A Supreme Court Showdown on Student Loan Forgiveness

Yesterday, the Supreme Court announced that it would decide on the legality of President Joe Biden’s proposed student loan forgiveness plan. The plan, once on the fast track, has now ground to a halt under the weight of multiple legal challenges. The case that the Supreme Court will hear comes from six Republican-led states and alleges that the forgiveness will affect their state revenues. 

Meanwhile, a judge in the Northern District of Texas already struck down the president’s forgiveness program. In that case, the judge ruled that the program was invalid because the Department of Education:

  1. Invented a major new authority that Congress did not intend,
  2. Used COVID to invoke emergency authority to forgive loans while the president was simultaneously saying that “the pandemic is over,” and
  3. Failed to solicit public input on the loan forgiveness plan as required by law when a federal agency is acting on major policy without Congress.

Just this week, the Court of Appeals for the Fifth Circuit declined to immediately reinstate the forgiveness. Of potentially greater importance, both the Texas court and the Court of Appeals for the Eighth Circuit indicated that their respective plaintiffs at least probably had standing to bring a case. The issue of standing has loomed large despite widespread questions about Biden’s authority to forgive loans.
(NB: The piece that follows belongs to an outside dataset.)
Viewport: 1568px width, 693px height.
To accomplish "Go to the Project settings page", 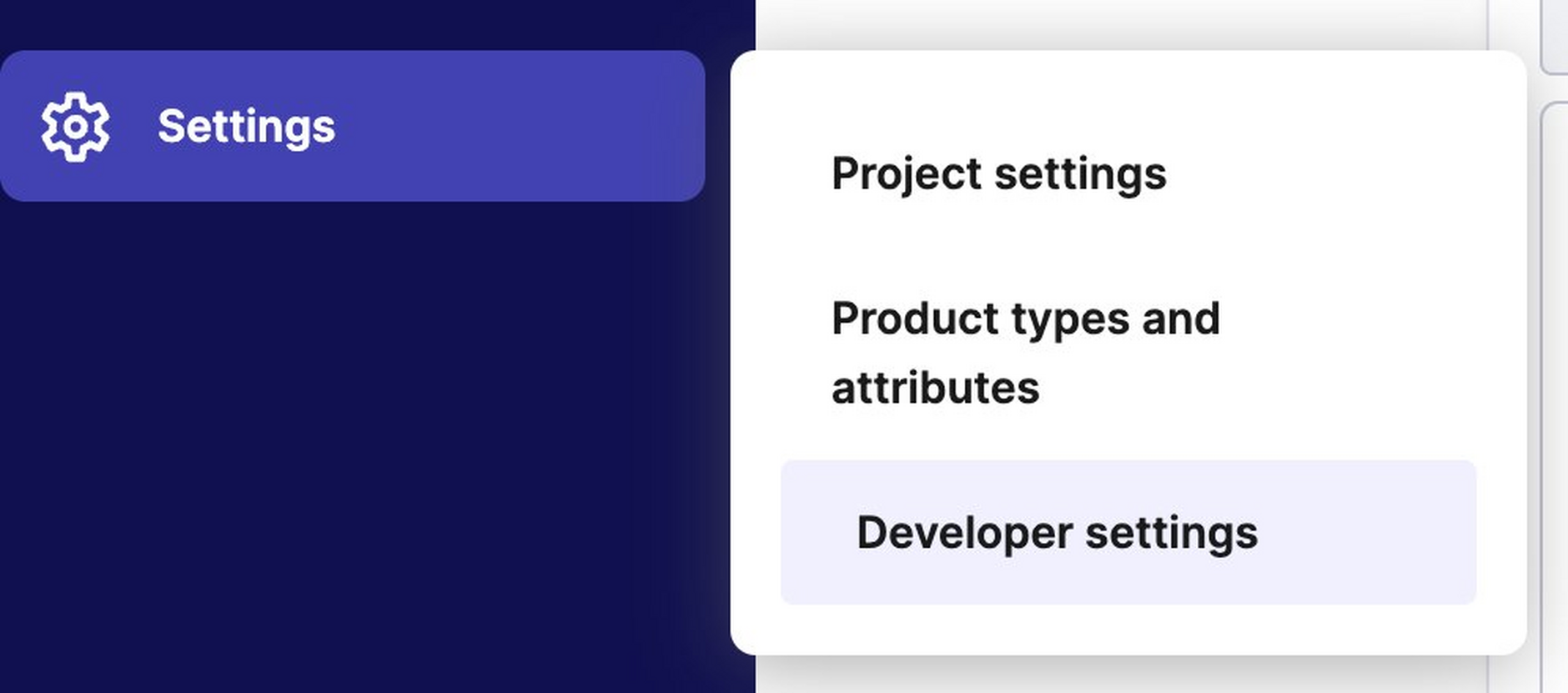I will (x=998, y=174).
It may yet prevent the Supreme Court from halting the loan forgiveness, even though conservative justices have shown a desire to curb executive branch overreach.
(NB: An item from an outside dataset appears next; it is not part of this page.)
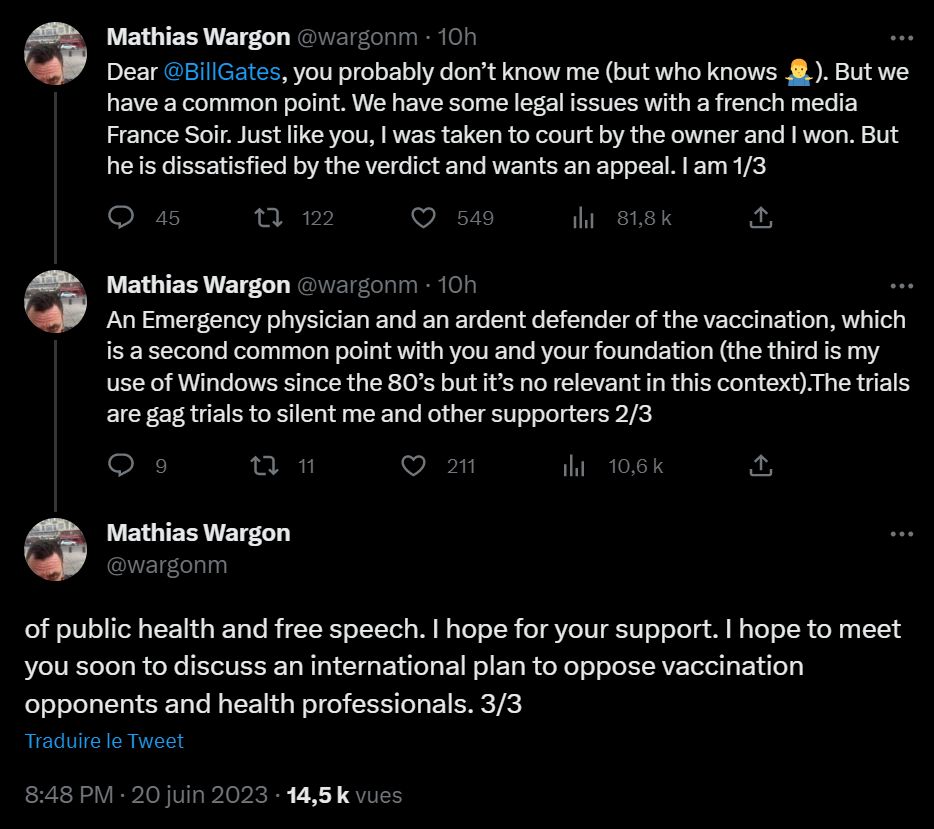934x829 pixels.
Task: View analytics of first tweet (81,8 k)
Action: (584, 217)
Meanwhile, the Biden administration’s other efforts towards total loan forgiveness continue unabated.  Separate from the much-publicized forgiveness, the administration is stretching existing departmental powers to forgive relatively smaller buckets of loans.
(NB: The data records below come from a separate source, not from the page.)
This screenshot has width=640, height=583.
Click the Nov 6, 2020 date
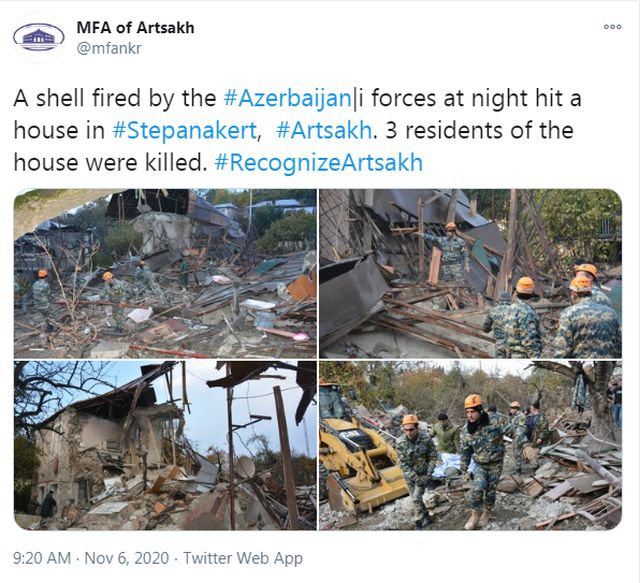tap(127, 558)
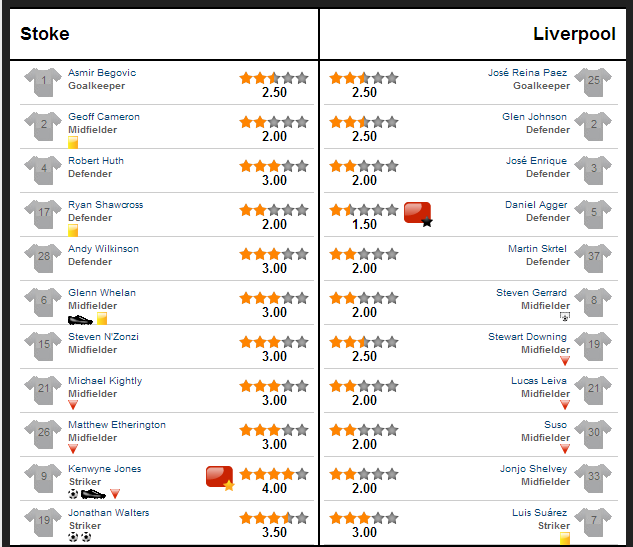
Task: Click Luis Suárez's yellow card icon
Action: tap(565, 538)
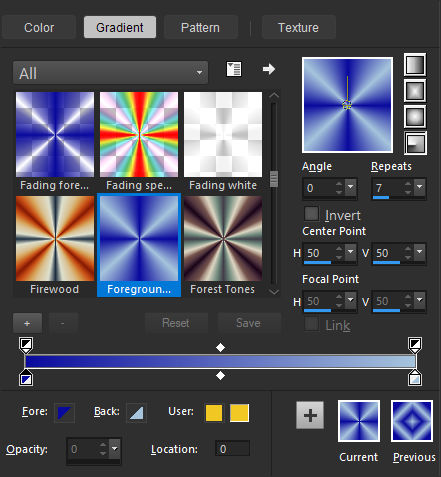Image resolution: width=441 pixels, height=477 pixels.
Task: Click the Back color swatch
Action: tap(136, 413)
One prominent example is allowing borrowers in Income Driven Repayment (IDR) plans to repay only 5 percent of discretionary income rather than 10 percent. This policy alone may turn out to be more expensive than the current forgiveness proposal.

As another example, a number of narrowly defined forgiveness options created by Congress are being twisted far beyond the original intent in order to forgive as many loans as possible. Biden has made it radically easier to forgive loans for borrowers working in “public service,” those who claim they were defrauded by their college or university, those who are disabled, those who attended colleges that were forced to close, and more.

All the while, the government is spending perhaps hundreds of billions of dollars more on a never-ending “pause” that was supposed to be a temporary pandemic-related measure. When loans are finally turned back on, many students will be able to obtain forgiveness more easily by counting partial payments or the payments they didn’t make during the pause.

The one thing that both sides seem able to agree on is that the Supreme Court should decide on the issue as soon as possible. For the Biden administration, a signature issue is at risk and their repeated broken promises on the pause (and whether they have the authority to forgive loans in the first place) make for uncomfortable politics. For their opponents, each passing day means more uncertainty and more money redistributed from those who voluntarily took out loans to get college credentials to those who paid off their loans or did not go to college at all. Each side will now get what it wants: a showdown at the nation’s highest court sometime early next year.